Poltergeist Stole my Icecream (well, cableties really…)

The stupid Poltergeist is at it again.

I might have had my stays finished by now, but oh the trail of destruction wrought by that bloody poltergeist!  Firstly, he’s gone and nicked one of the back-panels.  Secondly, BOTH the Officeworkses (plural of Officeworks?  Like pocketses?) were out of jumbo cable-ties, and I need like another 30 or so to finish them.  The awkward be-acned attendant at the second Officeworks I visited looked like he was going to die of altitude sickness in search of where the re-stock box was on top of the shelf.  I just gave up and went home.

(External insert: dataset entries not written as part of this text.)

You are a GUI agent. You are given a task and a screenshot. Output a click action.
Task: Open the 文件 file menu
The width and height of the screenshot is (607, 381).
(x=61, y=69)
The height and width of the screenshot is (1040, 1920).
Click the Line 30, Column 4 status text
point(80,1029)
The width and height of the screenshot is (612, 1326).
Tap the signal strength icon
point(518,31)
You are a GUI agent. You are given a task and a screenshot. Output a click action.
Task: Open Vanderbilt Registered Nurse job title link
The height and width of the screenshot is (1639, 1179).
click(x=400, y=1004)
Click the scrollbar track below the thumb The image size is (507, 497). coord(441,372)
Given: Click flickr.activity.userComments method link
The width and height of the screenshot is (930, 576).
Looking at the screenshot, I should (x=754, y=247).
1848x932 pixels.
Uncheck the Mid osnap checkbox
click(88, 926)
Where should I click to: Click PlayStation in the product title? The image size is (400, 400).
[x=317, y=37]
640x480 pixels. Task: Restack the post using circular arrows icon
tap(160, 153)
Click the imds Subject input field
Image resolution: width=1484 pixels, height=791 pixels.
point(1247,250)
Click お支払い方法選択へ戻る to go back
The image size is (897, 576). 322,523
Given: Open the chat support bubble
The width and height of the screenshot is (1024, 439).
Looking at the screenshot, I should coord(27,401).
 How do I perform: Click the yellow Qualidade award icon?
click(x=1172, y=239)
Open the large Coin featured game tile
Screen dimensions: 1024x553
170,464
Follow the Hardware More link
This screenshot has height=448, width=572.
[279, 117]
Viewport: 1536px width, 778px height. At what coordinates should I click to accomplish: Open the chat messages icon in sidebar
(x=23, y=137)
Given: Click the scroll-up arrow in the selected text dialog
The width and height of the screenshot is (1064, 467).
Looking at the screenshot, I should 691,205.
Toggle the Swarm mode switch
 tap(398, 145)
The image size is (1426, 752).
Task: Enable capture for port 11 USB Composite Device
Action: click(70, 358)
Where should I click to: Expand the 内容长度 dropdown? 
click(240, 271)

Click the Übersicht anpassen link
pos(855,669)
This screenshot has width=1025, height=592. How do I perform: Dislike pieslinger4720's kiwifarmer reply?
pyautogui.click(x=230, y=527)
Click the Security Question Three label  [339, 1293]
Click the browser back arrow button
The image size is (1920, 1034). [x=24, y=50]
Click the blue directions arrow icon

So I put the stays aside and completed the Badass Ass instead.  Not much to relate, really.  I stuffed it with scraps (which makes it a bit heavy, but that’s what I had to hand), closed it up and added tapes.  From what I can tell, on a scale of one to bootylicious, it’s about a 5.  As in it makes Dido look vaguely female.  At least, here it is pinned on her, with the done half of my stays and some of the assorted fabrics I’m using.  Pins and dressforms and bits of fabric are mighty addictive.  I’ve halved and flipped some of the pictures to get an impression of what the finished thing might (one day…) look like.  Yay inspiration!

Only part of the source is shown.